BEST TAX SAVING MUTUAL FUNDS - ELSS

Mutual funds offer schemes of investment which qualify for tax exemption under section 80C of income tax act. One can invest ₹.150, 000 in these schemes and take tax exemption on it. These are called Equity Linked Saving Scheme. These are essentially equity schemes where the fund invests in the exchange traded equities.

These schemes have a lock-in period of 3 years. The return on the amount invested in these scheme are tax exempt. One can invest lump sum as well as in SIP mode in these schemes. In case of SIP mode of investment each instalment of the SIP has a lock in of 36 months such that the investment made in the 1st month is free from lock –in on 37th month and so and so forth.

While selecting ELSS fund one should look at

a.    Longer the fund has been in existence the better

b.    Higher the returns since inception over longer period the better

Some of the best tax saving schemes are summarised here;

1. Axis Long Term Equity Fund (G): ELSS Category

Launch Date: December 2009

Asset under management: 16,107cr,

Return since Inception: 19.92% return per annum.

The fund typically invests about 50% to 70% in large-cap reputed companies with the remaining portion of the portfolio invested in small- and mid-cap stocks. The investment team follows a detailed research process that aims to identify under-researched ideas for stock picking.

Performance:

1 year return: 36.73% per annum

3 year return: 12.38% per annum

5 year return: 18.24% per annum

A SIP of 5000 per month started on 15th February 2015 would equal investment of 1.8lakhs and its value as on 17th Jan 2018 would be 2.53lakhs, a SIP return of 24.7% per annum.

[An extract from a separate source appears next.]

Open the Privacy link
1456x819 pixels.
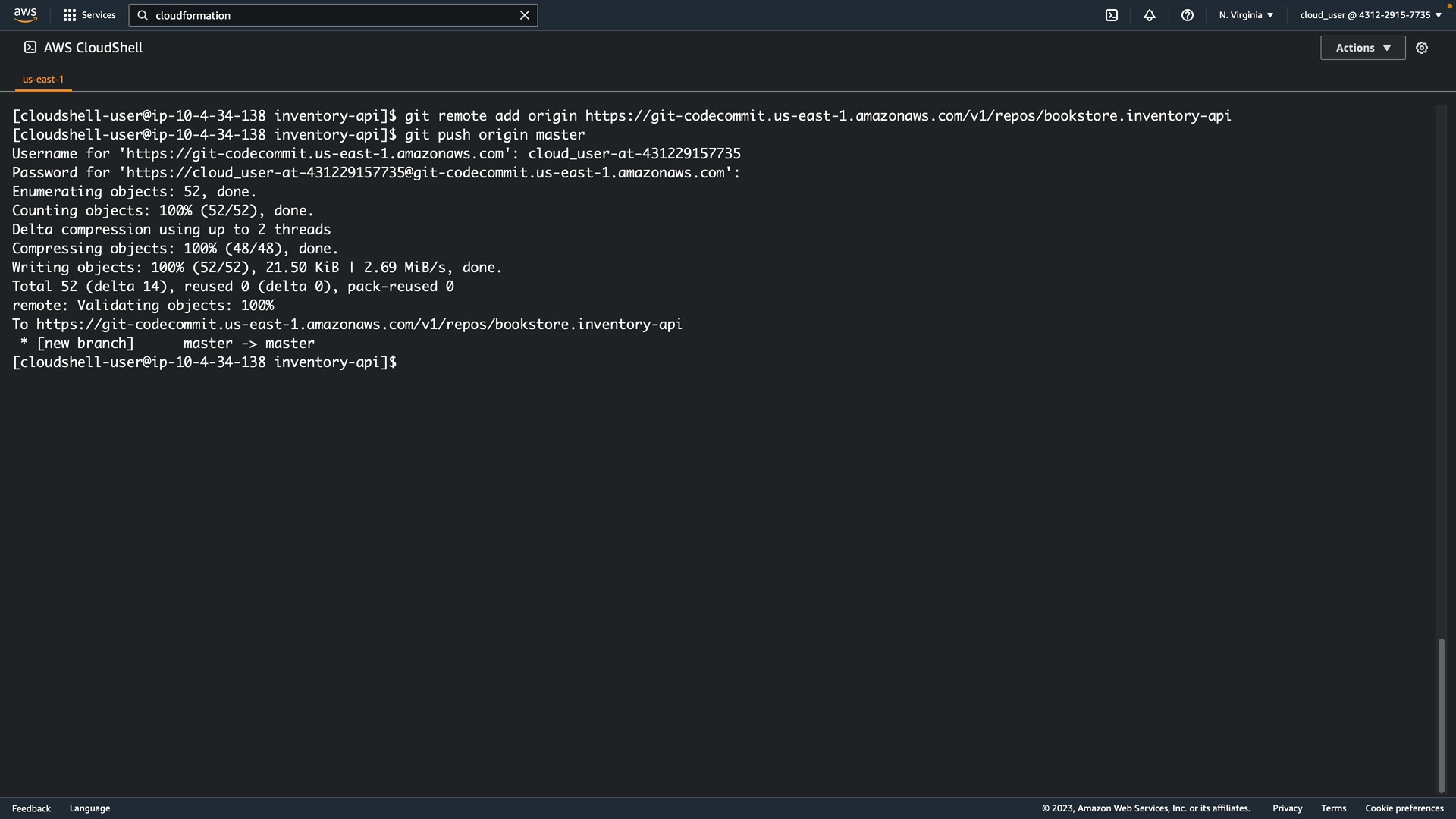pyautogui.click(x=1287, y=808)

Risk: This is a moderately high risk fund since it is an all equity scheme.

2. Reliance Tax Saver Fund (G): ELSS Category

Launch Date: September 2005

Asset under management: 10,758cr,

Return since Inception: 17% return per annum.

The fund typically invests in midcap and small cap stocks, focus is to get returns from growth stocks. The investment also occasionally switches to large cap based on market performance.

Performance:

1 year return: 36.73% per annum

3 year return: 12.38% per annum

5 year return: 18.24% per annum

A SIP of 5000 per month started on 15th February 2015 would equal investment of 1.8lakhs and its value as on 17th Jan 2018 would be 2.53lakhs, a SIP return of 24.7% per annum.

Risk: This is a moderately high risk fund since it is an all equity scheme.

3. DSP Blackrock Tax Saver (G): ELSS Category

Launch Date: January 2007

Asset under management: 3834cr,

Return since Inception: 15.58% return per annum.

The fund invests more than 80% in large renowned companies and balance in medium and small companies. The fund house is known for exhaustive research and sticking to investment philosophy.

Performance:

1 year return: 30.62% per annum

3 year return: 15.41% per annum

5 year return: 20.62% per annum

A SIP of 5000 per month started on 15th February 2015 would equal investment of 1.8lakhs and its value as on 17th Jan 2018 would be 2.47lakhs, a SIP return of 22.86% per annum.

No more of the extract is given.